After building multimodal search with CLIP and vision-aware RAG, I had a powerful system. But most of my knowledge was trapped in two silos:
- Microsoft OneNote: 12 years of meeting notes, project docs, and random ideas (5,000+ pages)
- Local Markdown Editor: My current daily journal and PKM system (growing daily)
Both tools are excellent for capturing thoughts. Neither is great for finding them six months later.
This is the story of how I unified these knowledge silos into Oracle AI Database 26ai, and why the database becoming the knowledge hub changes everything.
- How to migrate massive OneNote repositories via Microsoft Graph API
- Building a real-time file watcher for local markdown files with Chokidar
- Memory management for vector embedding generation at scale
- Why Oracle AI Database 26ai is the perfect knowledge unification layer
The Knowledge Silo Problem
My Reality Before Integration
Knowledge Scattered Across:
- OneNote — 5000+ Pages
- Local Markdown Editor — Daily journals, linked references
- PDFs, Word docs, PowerPoints…
The frustrating part: I knew I’d written about a topic before. Finding it meant searching three different apps, hoping I’d remember which one I used.
Worse, none of these tools understood context. Searching for “AI” in OneNote returns every word with “AI” in it. My objective of creating the knowledge management app in the first place was to be able to intelligently manage my knowledge base, but I had a wealth of information I wanted to include, not just my new notes.

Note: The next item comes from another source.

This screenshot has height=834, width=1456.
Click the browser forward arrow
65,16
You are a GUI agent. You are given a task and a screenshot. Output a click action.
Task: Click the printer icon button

The Vision: One Query, All Knowledge
What if I could ask:
“What were the key projects I was involved in last year?”
And get results from:
- A markdown journal entry from September
- A OneNote meeting note from February
- A PowerPoint presentation I built
All ranked by semantic relevance, not keyword matching. All in one search.
That’s what I built.
Part 1: The OneNote Migration (5,178 Documents)
The Challenge: 12 Years of Notes
Microsoft OneNote stores notes in a proprietary format. The traditional approach—exporting to PDF—loses metadata, breaks formatting, and requires manual intervention for each notebook.
I needed:
- Direct API access to OneNote’s cloud storage
- Metadata preservation (creation dates, modification times)
- Bulk processing capability (thousands of pages)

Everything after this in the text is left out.